The 5 million illegals represent a 28 percent increase despite what has been described as "explosive growth in the immigration service enforcement budget and intensified border control initiatives during the same period." The last official INS estimate of illegals living in California was 1.4 million -- and that was four years ago. Other states with large illegal populations include Texas with 700,000; New York, 540,000; Florida, 350, 000; Illinois, 290,000; New Jersey, 135,000 and Arizona, 115,000. Those are conservative estimates. It is known that illegal immigrants make up 1.9 percent of the U.S. population and 6.3 percent of the California population.
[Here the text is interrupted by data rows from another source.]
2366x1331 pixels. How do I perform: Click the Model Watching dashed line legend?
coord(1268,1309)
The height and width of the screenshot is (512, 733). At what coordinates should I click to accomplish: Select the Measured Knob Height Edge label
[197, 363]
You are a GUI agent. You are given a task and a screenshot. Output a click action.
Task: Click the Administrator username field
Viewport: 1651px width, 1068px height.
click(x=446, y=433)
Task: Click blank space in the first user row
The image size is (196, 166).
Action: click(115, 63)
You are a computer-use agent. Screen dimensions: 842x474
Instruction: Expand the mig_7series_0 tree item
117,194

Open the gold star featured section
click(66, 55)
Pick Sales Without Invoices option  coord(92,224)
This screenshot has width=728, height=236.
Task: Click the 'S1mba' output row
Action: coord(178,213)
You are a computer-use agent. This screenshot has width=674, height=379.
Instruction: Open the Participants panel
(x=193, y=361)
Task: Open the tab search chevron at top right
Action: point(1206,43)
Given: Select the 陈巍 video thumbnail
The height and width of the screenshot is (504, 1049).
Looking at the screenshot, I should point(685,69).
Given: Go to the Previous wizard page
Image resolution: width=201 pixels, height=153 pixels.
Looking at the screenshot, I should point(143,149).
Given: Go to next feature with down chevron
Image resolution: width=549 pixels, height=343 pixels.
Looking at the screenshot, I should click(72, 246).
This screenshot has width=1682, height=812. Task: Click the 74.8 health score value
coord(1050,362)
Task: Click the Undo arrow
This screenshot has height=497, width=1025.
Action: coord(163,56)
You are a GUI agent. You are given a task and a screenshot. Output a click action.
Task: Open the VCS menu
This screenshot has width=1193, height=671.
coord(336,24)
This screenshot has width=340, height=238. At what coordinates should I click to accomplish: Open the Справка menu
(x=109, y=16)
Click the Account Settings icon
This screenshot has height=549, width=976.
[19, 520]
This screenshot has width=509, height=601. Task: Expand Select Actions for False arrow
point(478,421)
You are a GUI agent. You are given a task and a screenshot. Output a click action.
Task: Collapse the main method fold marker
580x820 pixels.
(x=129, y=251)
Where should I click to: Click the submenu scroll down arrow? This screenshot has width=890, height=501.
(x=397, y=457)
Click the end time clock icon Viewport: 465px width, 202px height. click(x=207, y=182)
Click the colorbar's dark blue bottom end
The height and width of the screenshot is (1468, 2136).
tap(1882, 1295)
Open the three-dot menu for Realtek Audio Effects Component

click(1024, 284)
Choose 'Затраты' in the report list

The 2.7 million Mexicans living illegally in the United States accounted for 54.1 percent of the nation's illegal population, according to INS figures. California Gov. Pete Wilson (R) estimated that illegals will cost taxpayers $3.2 billion a year for health care, education and prison expenses. Dies pinpointed the problem back in 1934 -- the greed of industry leaders for cheap labor. Said the Union Tribune: "In California, the farm and textile industries, the largest users of illegal labor, are not likely to participate in voluntary programs [to identify and eject illegals] ..." The editorialist could have been quoting from Dies, who said: "Industrial greed which subordinated the ultimate good of the country for the immediate and temporary profits that cheap pauper labor seemed to promise ... dictated this unwise and destructive policy." Dies then identifies the philosophy that brought on the problem -- internationalism as opposed to nationalism. It is the same theme articulated by Jean-Marie Le Pen in France; a theme which strikes a cord in the hearts of nationalists and populists everywhere.
Said Dies: "Permit me at this time to make myself clear. I am disgusted with all this unintelligible jargon about internationalism. Others may boast about their cosmopolitan views and their freedom from the limitations of a nationalistic conception of society. Others may boast that their allegiance, devotion and interest are not confined by national boundaries and that the world is their country. But as for me, I am proud to acknowledge with deep gratitude that this is my country, my own, my native land, and that I am first, and at all the time an American ... I do know, and this much I do declare, that what our unhappy country needs today is more so-called selfish patriotism and less internationalism, more devotion to the needs and problems of our own people and less sentimental and unappreciated concern for the affairs of other countries."
Dies and Simpson were right. Last week, Vince Ryan told you that The SPOTLIGHT and Liberty Lobby provide the answers. The answer to many of America's problems lie in proper immigration reform. That action must come from Congress.